=== Your task ===
State how many lines of the records below contain the word "computer", giving the number and nothing else.

::: Entries shown

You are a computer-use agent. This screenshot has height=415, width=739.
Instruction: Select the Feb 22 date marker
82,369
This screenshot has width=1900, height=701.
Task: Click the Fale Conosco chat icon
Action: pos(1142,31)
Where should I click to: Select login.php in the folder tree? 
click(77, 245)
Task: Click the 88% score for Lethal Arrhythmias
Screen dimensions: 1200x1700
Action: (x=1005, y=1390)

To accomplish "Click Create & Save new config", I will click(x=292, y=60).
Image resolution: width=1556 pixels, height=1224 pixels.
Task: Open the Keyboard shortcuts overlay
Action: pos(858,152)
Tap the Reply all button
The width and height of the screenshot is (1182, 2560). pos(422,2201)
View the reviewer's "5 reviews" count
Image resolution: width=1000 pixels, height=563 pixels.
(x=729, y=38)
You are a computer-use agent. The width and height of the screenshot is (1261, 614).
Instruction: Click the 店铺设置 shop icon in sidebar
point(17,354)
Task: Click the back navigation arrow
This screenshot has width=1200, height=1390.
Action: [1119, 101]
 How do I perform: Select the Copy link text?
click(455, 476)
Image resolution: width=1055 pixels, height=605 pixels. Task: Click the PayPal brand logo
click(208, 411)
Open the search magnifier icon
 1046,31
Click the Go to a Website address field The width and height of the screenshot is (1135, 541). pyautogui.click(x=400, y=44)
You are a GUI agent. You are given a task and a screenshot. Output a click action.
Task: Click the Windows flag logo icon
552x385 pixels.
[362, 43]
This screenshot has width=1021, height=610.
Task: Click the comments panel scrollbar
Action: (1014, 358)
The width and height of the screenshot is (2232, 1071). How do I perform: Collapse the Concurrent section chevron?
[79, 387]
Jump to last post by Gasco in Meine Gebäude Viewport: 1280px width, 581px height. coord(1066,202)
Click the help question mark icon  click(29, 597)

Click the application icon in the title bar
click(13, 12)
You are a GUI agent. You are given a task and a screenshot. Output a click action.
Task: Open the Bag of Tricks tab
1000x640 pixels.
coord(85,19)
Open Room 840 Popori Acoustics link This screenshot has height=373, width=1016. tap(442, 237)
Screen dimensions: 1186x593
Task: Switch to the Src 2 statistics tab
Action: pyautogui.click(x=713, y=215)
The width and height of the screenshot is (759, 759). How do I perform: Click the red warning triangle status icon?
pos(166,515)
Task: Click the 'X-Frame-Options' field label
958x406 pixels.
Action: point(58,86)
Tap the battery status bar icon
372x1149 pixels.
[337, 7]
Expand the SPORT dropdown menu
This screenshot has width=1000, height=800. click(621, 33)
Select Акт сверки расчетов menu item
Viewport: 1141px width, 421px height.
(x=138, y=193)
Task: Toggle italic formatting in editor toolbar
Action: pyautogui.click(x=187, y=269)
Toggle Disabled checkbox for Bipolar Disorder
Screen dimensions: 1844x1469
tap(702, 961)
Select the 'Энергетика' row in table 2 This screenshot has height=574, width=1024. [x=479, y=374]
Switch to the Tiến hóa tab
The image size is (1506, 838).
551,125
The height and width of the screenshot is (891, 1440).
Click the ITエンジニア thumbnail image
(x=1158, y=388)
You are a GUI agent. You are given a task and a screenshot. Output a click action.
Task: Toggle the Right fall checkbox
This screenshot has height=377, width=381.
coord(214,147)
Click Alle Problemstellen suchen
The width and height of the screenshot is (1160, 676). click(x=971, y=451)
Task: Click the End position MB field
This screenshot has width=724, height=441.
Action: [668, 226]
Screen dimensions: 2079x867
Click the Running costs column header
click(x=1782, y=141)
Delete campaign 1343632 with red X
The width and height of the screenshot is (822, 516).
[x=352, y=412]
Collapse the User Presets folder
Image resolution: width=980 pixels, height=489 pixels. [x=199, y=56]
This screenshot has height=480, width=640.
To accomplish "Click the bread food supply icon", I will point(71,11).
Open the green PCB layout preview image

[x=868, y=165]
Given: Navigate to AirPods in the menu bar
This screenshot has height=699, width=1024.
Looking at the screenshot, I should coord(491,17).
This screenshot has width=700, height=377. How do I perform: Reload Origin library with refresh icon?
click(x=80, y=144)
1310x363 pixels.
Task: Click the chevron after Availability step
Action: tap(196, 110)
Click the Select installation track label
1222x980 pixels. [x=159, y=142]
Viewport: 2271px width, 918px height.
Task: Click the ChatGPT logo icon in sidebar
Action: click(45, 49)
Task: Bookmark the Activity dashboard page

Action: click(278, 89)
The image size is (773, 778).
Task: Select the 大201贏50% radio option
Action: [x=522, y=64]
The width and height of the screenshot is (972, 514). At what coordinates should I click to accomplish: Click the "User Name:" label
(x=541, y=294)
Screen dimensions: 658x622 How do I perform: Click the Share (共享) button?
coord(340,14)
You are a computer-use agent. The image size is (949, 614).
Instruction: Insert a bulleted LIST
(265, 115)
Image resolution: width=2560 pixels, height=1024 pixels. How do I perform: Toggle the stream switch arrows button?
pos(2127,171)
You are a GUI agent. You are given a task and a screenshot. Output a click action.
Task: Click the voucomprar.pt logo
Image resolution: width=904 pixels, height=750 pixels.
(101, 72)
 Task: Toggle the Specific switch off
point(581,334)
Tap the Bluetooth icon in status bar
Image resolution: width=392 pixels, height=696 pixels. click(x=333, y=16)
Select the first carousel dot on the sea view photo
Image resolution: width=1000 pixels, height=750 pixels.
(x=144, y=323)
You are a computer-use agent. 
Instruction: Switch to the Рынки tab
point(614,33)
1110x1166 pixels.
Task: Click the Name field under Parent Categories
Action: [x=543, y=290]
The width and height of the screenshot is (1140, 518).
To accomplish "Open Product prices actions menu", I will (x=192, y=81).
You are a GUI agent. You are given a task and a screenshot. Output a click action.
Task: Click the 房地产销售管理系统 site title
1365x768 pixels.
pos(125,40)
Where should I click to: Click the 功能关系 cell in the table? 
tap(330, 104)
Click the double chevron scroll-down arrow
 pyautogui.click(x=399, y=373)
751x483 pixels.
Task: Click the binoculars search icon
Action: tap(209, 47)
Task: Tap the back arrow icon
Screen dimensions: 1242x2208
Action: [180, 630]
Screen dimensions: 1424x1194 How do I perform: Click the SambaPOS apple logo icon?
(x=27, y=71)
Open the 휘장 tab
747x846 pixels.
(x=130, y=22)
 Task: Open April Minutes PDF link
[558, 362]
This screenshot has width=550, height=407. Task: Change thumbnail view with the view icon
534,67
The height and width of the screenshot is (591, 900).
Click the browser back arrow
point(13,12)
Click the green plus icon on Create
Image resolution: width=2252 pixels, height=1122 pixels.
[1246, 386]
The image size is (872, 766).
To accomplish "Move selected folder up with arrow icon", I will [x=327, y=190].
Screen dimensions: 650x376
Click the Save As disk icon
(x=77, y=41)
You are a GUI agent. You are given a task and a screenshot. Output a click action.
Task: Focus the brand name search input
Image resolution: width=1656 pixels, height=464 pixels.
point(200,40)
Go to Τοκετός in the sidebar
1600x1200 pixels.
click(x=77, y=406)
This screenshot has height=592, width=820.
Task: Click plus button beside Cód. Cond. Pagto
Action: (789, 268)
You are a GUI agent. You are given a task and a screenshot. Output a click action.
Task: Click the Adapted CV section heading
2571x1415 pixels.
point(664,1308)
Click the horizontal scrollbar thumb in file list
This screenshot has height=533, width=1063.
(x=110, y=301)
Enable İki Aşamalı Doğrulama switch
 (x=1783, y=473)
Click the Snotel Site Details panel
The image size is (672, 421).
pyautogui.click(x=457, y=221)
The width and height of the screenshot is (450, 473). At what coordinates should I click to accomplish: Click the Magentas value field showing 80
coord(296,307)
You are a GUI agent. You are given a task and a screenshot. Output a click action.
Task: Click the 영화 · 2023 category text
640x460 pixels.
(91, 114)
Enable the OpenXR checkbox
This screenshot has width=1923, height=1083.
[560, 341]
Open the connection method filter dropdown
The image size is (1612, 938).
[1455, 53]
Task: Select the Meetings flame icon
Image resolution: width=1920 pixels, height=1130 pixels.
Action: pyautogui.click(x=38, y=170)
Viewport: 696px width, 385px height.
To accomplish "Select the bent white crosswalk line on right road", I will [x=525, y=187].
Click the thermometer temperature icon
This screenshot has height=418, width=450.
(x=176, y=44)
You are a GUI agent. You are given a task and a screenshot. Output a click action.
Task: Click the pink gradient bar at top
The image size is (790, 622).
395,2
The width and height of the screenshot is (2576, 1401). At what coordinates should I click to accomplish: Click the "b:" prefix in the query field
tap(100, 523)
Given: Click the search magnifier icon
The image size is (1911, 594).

::::::

=== Exercise output ===
4